== EXERCISE DESCRIPTION ==
Among the records below, find each line bearing the word "agent" and copy it.

== RECORDS PROVIDED ==
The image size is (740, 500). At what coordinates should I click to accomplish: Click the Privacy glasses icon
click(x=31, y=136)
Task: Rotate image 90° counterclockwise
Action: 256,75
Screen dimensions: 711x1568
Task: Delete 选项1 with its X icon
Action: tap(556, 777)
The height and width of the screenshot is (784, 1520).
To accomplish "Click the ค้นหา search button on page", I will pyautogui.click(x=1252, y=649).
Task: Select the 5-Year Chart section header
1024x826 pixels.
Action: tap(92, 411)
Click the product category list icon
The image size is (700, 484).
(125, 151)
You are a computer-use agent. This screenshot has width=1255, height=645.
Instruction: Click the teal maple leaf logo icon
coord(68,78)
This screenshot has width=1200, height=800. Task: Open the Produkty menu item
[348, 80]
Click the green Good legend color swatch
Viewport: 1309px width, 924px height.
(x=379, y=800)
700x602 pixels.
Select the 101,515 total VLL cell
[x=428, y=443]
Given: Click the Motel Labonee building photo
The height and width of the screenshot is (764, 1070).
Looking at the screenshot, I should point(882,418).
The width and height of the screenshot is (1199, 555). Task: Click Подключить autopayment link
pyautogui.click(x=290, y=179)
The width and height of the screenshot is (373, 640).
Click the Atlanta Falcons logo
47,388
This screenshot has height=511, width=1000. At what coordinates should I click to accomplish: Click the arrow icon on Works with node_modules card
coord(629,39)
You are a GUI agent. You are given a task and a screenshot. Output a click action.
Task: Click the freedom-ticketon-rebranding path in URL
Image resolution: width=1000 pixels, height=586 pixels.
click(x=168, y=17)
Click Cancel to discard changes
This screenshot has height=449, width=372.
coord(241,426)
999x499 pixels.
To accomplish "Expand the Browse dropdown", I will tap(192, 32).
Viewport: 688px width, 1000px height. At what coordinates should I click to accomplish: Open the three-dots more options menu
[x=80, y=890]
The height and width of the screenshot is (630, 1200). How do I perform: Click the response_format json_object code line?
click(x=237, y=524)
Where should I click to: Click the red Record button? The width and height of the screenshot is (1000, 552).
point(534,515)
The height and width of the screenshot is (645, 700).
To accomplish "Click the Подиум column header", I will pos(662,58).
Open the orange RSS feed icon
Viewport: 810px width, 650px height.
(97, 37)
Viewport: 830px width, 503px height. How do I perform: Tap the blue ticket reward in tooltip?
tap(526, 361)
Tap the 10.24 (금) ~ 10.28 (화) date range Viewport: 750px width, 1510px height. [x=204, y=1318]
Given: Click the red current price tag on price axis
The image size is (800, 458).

== RESULT OF THIS EXERCISE ==
You are a computer-use agent. This screenshot has width=1255, height=645.
You are a GUI agent. You are given a task and a screenshot. Output a click action.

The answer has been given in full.